Stored items:
^^^^

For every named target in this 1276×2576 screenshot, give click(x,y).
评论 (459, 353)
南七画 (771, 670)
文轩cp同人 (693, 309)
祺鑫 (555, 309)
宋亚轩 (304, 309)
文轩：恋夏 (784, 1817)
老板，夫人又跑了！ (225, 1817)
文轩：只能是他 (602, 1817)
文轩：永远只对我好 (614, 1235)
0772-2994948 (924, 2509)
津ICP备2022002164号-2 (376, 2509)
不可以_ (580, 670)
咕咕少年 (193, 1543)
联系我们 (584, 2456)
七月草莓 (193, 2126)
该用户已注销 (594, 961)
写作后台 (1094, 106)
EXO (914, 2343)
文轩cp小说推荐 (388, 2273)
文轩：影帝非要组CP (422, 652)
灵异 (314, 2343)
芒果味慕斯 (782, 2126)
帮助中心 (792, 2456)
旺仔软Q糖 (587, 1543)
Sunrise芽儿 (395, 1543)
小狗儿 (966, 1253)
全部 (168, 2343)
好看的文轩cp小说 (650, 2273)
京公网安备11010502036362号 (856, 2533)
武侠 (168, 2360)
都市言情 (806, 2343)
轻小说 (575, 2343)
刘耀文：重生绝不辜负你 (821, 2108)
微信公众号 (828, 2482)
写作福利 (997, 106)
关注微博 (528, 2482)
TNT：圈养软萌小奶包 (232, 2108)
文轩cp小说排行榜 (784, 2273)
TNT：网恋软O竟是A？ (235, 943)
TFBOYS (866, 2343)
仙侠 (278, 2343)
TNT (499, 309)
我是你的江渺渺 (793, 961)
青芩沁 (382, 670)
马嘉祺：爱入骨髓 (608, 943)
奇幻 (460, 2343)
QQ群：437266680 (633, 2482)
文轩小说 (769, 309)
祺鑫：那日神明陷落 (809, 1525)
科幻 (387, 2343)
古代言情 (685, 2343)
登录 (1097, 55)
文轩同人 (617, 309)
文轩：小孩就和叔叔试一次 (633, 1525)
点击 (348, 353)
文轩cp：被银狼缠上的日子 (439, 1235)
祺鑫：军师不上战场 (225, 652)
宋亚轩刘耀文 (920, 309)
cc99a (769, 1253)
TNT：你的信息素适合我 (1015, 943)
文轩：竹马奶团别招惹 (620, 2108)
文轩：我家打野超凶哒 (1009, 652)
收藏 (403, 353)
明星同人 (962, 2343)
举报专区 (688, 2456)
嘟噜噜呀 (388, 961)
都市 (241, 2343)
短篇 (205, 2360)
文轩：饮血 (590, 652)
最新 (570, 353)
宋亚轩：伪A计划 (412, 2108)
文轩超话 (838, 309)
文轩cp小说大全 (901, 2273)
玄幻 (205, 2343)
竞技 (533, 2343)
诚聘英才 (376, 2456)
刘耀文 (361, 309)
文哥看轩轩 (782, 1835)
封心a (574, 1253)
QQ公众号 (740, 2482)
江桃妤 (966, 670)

^^^^

■ WHAT YOU WILL DO ■
Once the line with "宋亚轩：伪A计划 (412, 2108)" is found, write out that line and every one after it through the last line of the records, exactly and with nothing else.

■ RESULT FOR THIS TASK ■
宋亚轩：伪A计划 (412, 2108)
文轩超话 (838, 309)
文轩cp小说大全 (901, 2273)
玄幻 (205, 2343)
竞技 (533, 2343)
诚聘英才 (376, 2456)
刘耀文 (361, 309)
文哥看轩轩 (782, 1835)
封心a (574, 1253)
QQ公众号 (740, 2482)
江桃妤 (966, 670)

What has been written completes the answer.